Dec 5, 2010

When wrong makes right?

Until a restless leaf flutters to the ground, it’s quiet. Instead of luscious green with lively veins exhaling oxygen into a suffocating world, it’s now cracked and dry. Yet even at its death, the burnt orange and raspberry color is stunning. Then my eye catches something else. I sit on the concrete bench at the Botanic Gardens. Today is my birthday.

Gravity beckons the fallen leaves, but like a salmon trying to span, I notice a monarch lifting herself up into the warm air. I wonder where she will go now the visitors hours have changed, the soil goes into hibernation and the once budding lilacs are crumpled and shriveled… I ache to throw the pitiful flowers into a garbage bag, or a gardener to haul them away.
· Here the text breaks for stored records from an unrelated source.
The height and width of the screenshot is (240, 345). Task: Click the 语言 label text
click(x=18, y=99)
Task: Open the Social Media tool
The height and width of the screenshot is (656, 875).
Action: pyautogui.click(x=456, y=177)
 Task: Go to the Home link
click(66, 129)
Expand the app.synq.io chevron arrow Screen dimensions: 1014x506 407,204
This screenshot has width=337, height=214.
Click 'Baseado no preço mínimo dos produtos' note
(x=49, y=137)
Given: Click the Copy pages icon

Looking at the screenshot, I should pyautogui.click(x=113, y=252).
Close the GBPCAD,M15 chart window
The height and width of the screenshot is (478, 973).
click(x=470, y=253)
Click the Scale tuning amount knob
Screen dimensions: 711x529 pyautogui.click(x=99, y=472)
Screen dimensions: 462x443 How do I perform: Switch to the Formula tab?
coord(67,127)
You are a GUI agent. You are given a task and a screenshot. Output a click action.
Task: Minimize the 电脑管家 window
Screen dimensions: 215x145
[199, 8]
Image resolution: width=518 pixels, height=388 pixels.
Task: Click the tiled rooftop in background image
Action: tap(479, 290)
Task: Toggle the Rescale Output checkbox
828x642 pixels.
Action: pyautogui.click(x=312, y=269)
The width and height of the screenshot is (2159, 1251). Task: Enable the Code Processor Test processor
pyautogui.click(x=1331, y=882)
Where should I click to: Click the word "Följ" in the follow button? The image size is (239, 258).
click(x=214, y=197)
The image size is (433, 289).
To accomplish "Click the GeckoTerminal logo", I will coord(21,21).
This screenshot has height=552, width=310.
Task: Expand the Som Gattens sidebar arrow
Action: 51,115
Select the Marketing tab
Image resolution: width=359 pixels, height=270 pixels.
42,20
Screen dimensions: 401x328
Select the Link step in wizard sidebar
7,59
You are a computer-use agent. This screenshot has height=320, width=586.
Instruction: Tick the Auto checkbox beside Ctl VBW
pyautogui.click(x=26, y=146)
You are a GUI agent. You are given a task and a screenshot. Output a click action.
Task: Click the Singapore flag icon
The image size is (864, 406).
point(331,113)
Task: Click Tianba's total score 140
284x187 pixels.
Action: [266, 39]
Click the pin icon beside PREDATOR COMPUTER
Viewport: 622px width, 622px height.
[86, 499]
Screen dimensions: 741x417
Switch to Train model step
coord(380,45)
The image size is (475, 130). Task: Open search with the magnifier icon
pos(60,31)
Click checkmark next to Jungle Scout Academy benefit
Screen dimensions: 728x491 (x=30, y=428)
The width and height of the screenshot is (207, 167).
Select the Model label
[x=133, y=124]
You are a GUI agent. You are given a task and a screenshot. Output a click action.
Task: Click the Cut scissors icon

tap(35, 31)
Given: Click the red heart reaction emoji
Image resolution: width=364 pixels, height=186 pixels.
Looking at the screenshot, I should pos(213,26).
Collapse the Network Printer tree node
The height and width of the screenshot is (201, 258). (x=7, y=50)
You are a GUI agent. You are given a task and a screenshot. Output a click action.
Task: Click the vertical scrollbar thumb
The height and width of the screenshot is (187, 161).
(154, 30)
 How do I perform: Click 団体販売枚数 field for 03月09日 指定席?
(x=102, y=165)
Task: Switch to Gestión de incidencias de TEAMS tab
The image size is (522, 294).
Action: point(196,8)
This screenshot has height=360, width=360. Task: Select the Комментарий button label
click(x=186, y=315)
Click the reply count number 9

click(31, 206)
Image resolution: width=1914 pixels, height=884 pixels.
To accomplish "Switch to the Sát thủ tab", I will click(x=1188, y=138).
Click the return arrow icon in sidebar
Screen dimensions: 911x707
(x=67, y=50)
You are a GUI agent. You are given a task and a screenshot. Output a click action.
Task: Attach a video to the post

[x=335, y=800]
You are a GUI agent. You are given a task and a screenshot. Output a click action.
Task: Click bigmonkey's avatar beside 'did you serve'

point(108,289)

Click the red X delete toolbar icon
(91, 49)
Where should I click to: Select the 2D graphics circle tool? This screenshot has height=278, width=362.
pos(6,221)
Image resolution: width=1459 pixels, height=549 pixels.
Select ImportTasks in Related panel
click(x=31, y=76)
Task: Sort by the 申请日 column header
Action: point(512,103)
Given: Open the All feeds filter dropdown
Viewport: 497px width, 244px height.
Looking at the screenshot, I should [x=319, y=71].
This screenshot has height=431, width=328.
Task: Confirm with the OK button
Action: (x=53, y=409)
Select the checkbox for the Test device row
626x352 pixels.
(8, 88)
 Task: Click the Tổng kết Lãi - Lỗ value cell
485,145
A crisp breeze reminds me that the seventy degrees of perfect weather is a façade…. Soon the sun will set and the chill of any October past will awaken goose bumps that are Colorado. The bipolar state where ugly weather doesn’t just disappear; instantaneously, it becomes glorious. A morning thunderstorm of lightening and hail will flip into a cloudless afternoon where cocktails can be toasted on the patio swing.

And like all birthdays, this too shall pass and the reality of autumn; snowfall and frigid holidays are watching me sit here. And once the first snowflakes fall from the fluffy clouds, then too, the last leaves hanging onto the bare branches, with some dignity remaining, will turn to slush, and people will dust off ski gear.

Driving over here I received a phone call from someone I was very close with on my birthday last year. Oh to waddle twelve months ago and take stock of life. The portfolio of mistakes you paid the premium, and the luck you found dirt-cheap.

Most chapters, the years never have the luxury of completed endings, sure… there are photos glazed with smiling faces, some strangers, some close friends who’ve somehow over the years turned strangers again. There are the farewell fetes and the amicable breakups, the career paths which go rerouted, and the farewells to grandparents… the final kind of goodbye where you don’t get to hear anymore stories of your parents growing up, or advice from eight decades of mistakes and good decisions.

The butterfly lands next to me. I wonder if she knows I’m sitting here. I’d prefer to think that she does. That she has human thoughts, she is excited to unearth a human friend at the Botanic Gardens, because only the birds and the grasshoppers appear visit here nowadays. She sits with me, ready and eager to go down the long stretch ahead dubbed, “memory lane.”